[Entries pointing to words and elements]
......

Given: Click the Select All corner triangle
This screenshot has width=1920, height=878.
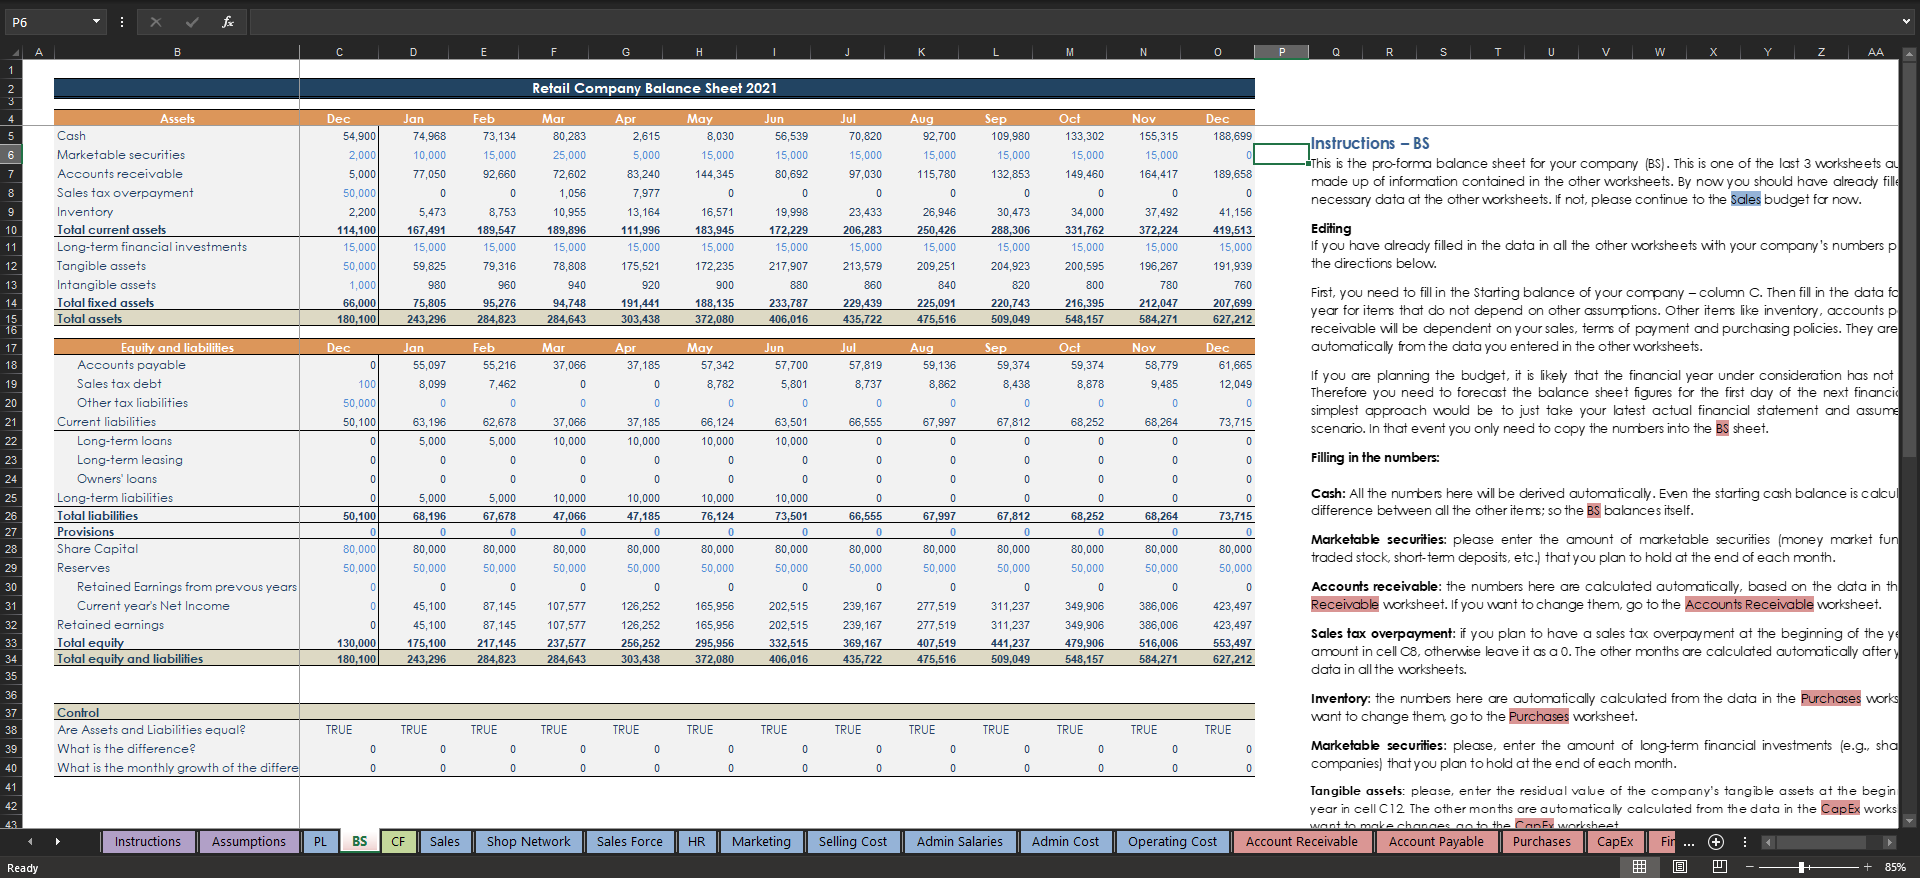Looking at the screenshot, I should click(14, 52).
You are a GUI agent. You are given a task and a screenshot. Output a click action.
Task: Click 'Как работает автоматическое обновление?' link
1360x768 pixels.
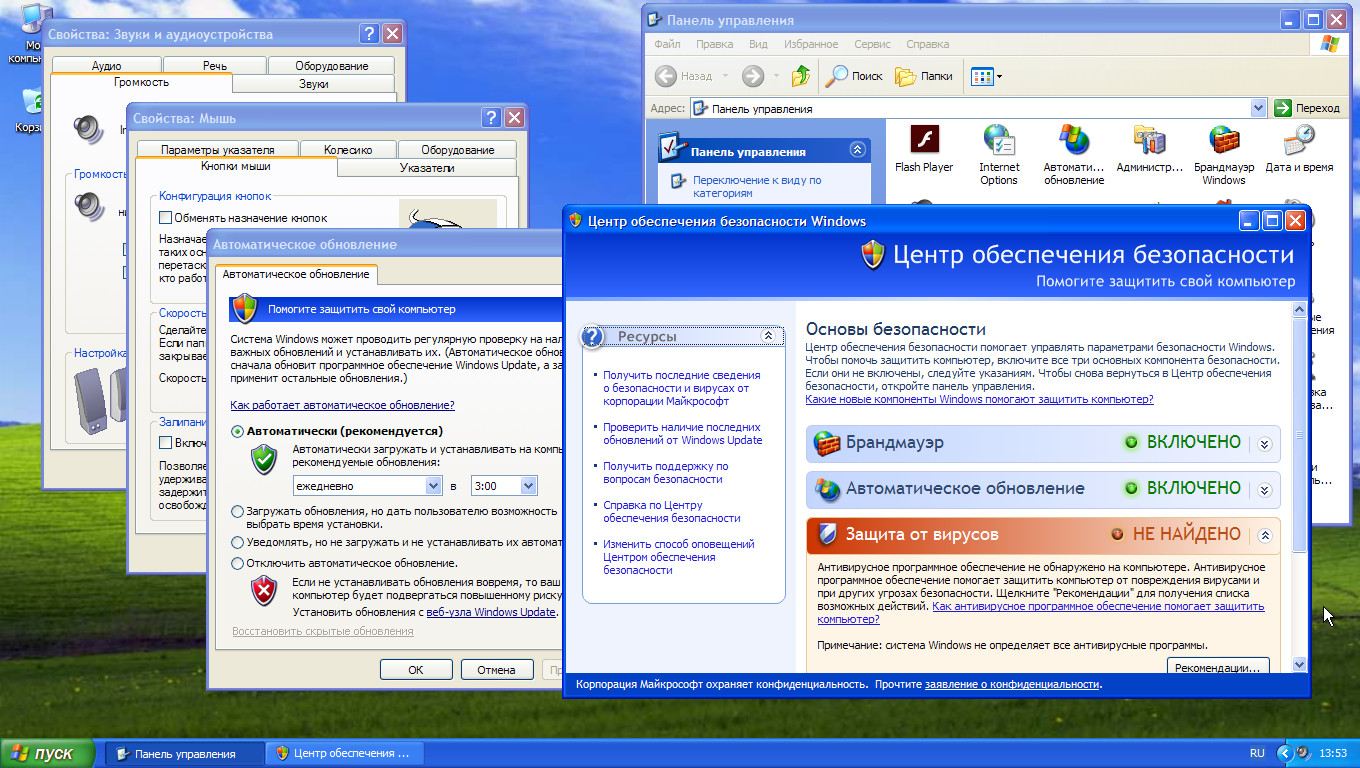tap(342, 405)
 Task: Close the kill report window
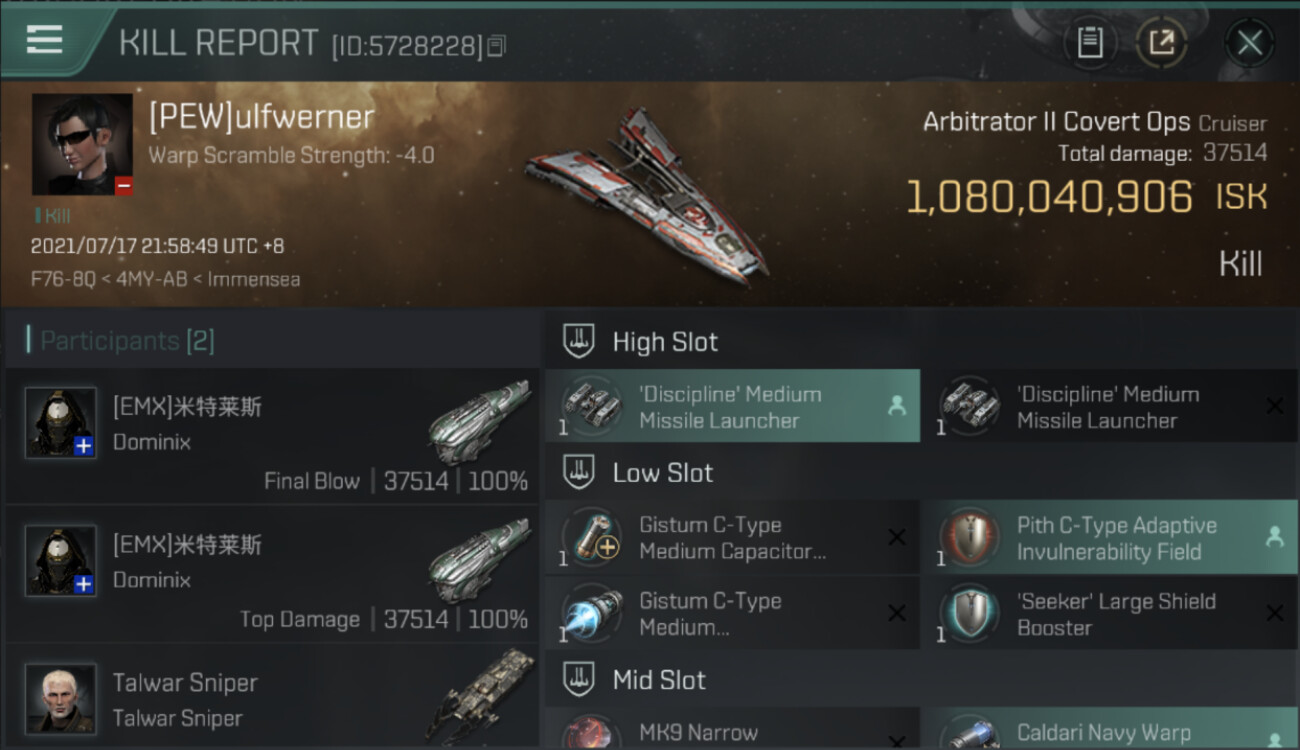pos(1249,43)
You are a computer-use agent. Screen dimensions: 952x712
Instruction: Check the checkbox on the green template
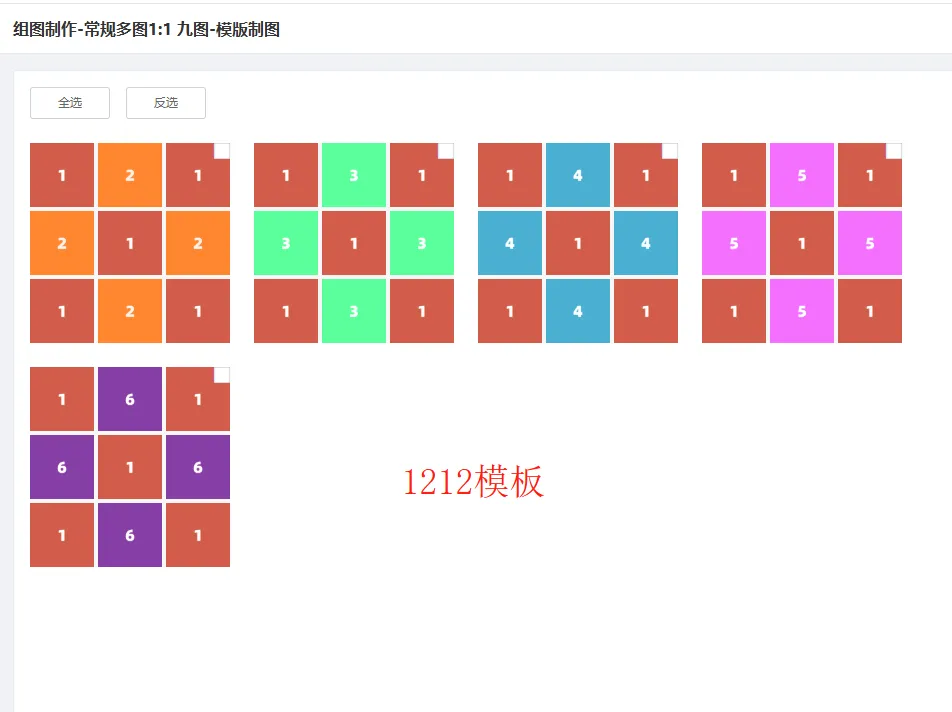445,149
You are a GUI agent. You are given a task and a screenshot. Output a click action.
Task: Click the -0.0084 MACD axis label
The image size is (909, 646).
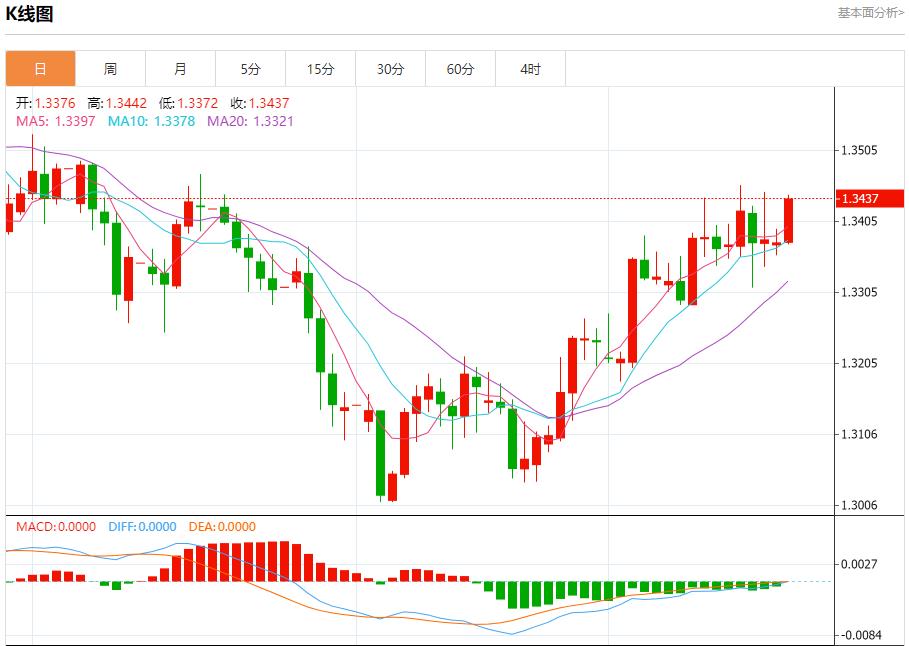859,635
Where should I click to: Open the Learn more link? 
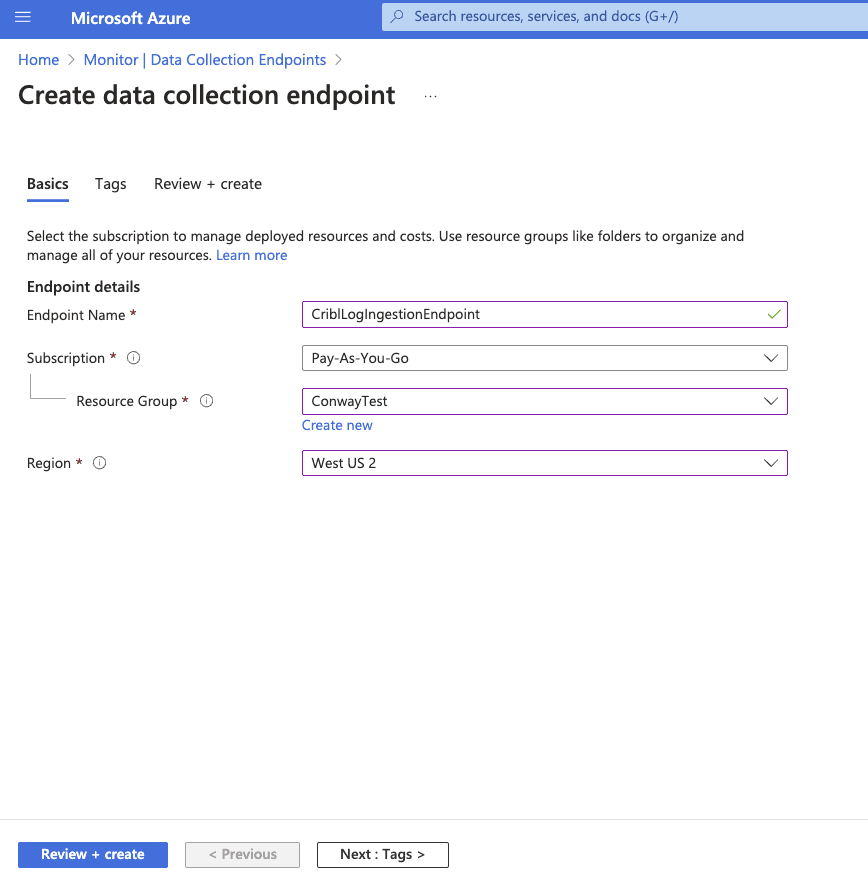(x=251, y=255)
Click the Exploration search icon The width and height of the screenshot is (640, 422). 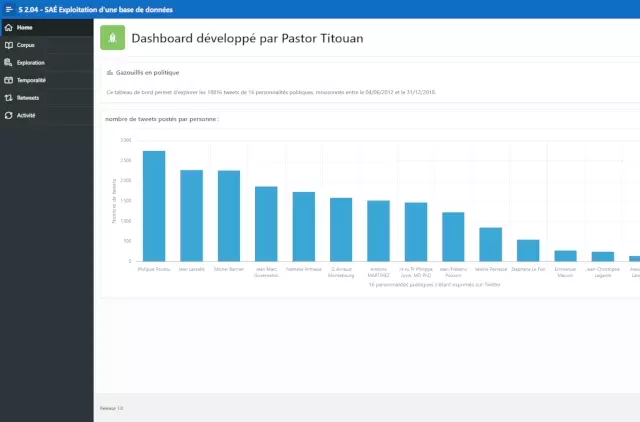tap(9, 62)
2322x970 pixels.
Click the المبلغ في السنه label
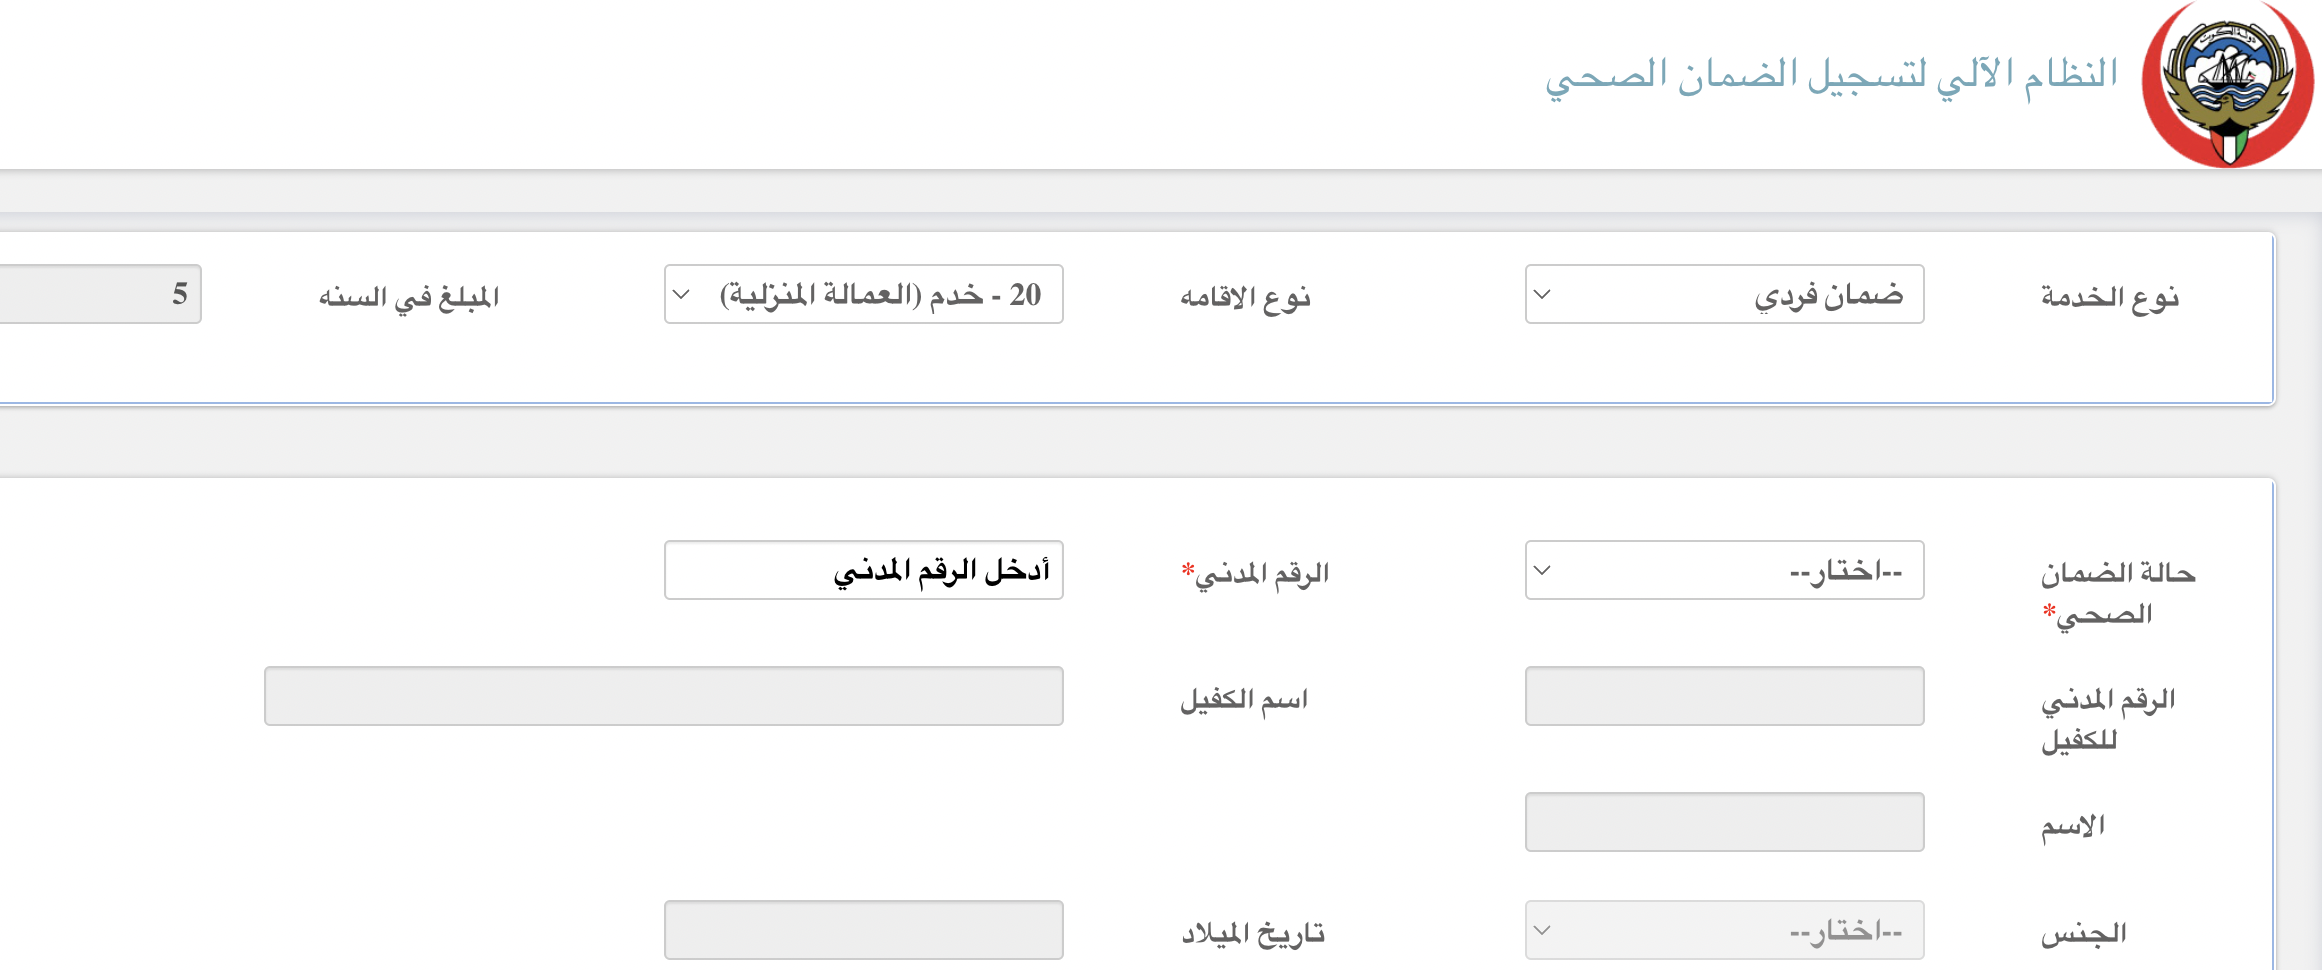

......

=== PROBLEM DESCRIPTION ===
Copy out each line from the rows above that contains the word "label".

=== OUTPUT FOR THIS TASK ===
Task: Click the -0.0084 MACD axis label
Click the المبلغ في السنه label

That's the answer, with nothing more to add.